Data exploration using R

In this article we will be reviewing and discussing the Tidyverse and timetk collection to perform data transformationa and data exploration.

Ginice Seah https://www.linkedin.com/in/giniceseah/
06-21-2021

Introduction

After querying dataset using web scraping, there is a need for us to performed data transformation to translate the raw dataset into a tibbles or structural dataframe format. Through data transformation, we will be cleaning and wrangling the dataset through the standardization of the dataset, removal of missing value and outlier as well as the filtering of large value.

In this article, the first section of would be on data transformation where we would be reviewing and using tidyverse collection of R packages. The second section of the article would be on data exploration. With the ready dataset we will start looking into data exploration using ggplot2 and timetk to perform data analysis and data visualization.

Setting up environment

We would first start with setting up the environment and installation of the packages required for data transformation using R. To ensure that we had cleared the environment to perform data cleaning and wrangling, we would remove prior R object using the code below

rm(list=ls())

Next, we would run the following code chunk to validate if the required packages are installed. In the event that the packages are not installed, the code will install the missing packages. Afterwhich, the code would read the required package library onto the current environment.

packages = c('devtools','tidyverse','tidyquant','timetk','data.table','rmarkdown','knitr')
for (p in packages) {
  if(!require(p,character.only = T)){
    install.packages(p)
  }
  library(p,character.only = T)
}

Import dataset

In this article, we will be using the dataset extracted from Yahoo Finance using tidyquant R packages. Tidyquant provides a function tq_get() for directly loading data as mentioned in the previous article.

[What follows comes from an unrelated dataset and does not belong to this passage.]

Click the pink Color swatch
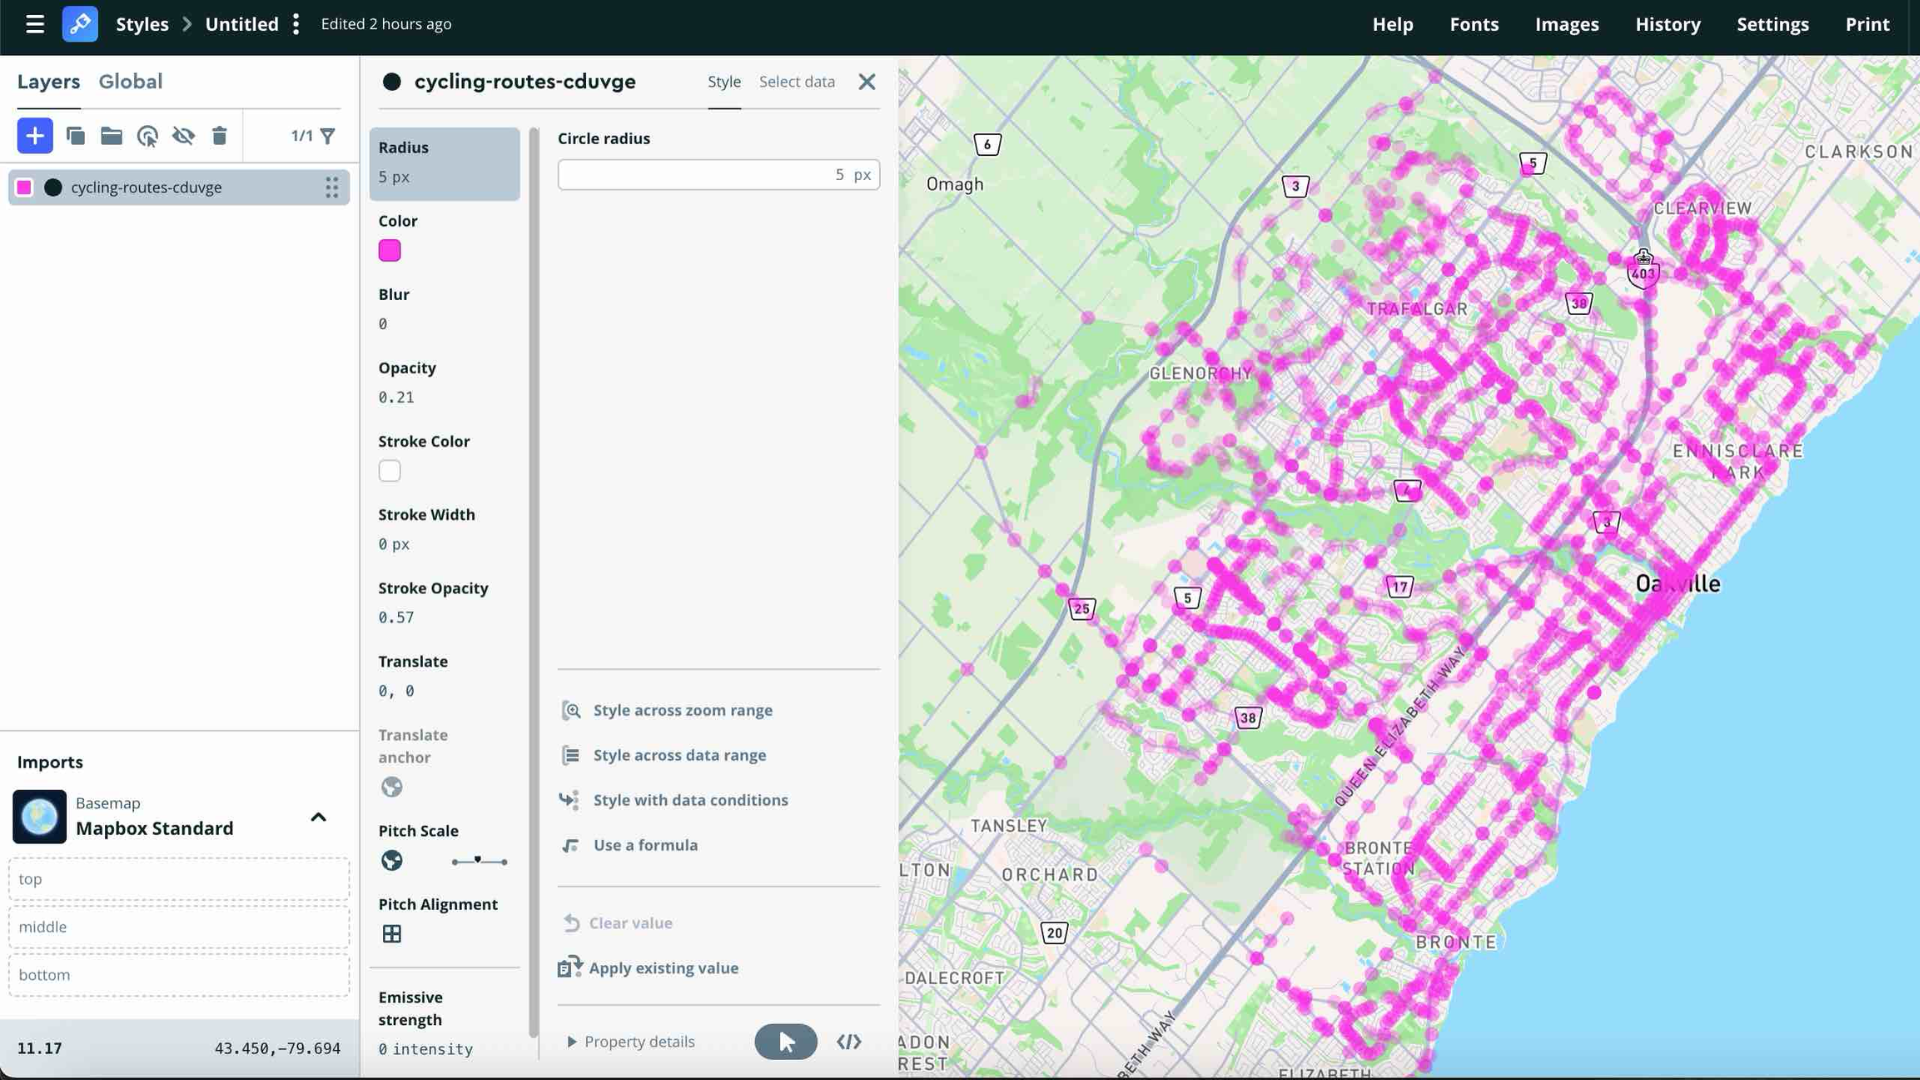 (x=389, y=251)
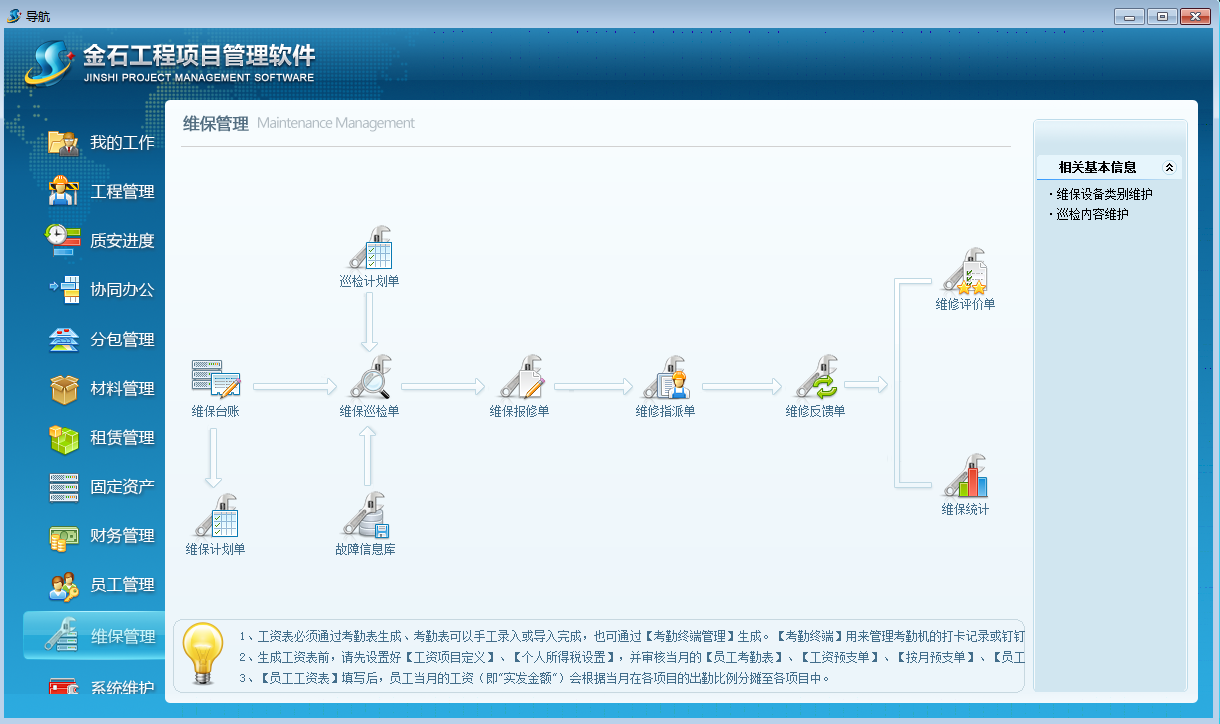Open the 维修指派单 icon
The image size is (1220, 724).
[x=666, y=378]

For the purpose of this article, we will be query daily data for APPLE stocks from year 2015 to 2021 and following will be the code chunk to perform data extraction.

from_date = "2015-01-01"
to_date = "2021-06-01"
period_type = "days"  # "days"/ "weeks"/ "months"/ "years"
stock_selected = "AAPL" 

stock_data_daily = tq_get(stock_selected,
               get = "stock.prices",
               from = from_date,
               to = to_date) %>%tq_transmute(select = NULL, 
               mutate_fun = to.period, 
               period  = period_type)

paged_table(stock_data_daily)

Data Transformation

Tidyverse

Tidyverse is an opinionated collection of R packages designed for data science. The suit of integrated packages that is under the tidyverse collection share an underlying design philosophy, grammar, and data structures. This would implies that tidyverse is a rather modular where it allow individual packages to be developed and work individually and at the same time it is possible for the set of packages to work in harmony as well due to the share common data representation representation and API design.

Tidyverse was created by Hadley Wickham and his team with the objective to provide all the required utilities to clean and work with data. In this article, we will be review some of the R packages that is within the tidyverse collection that is useful for data management, data manipulation as well as data visualization that would be useful in the process for both data transformation and data exploration.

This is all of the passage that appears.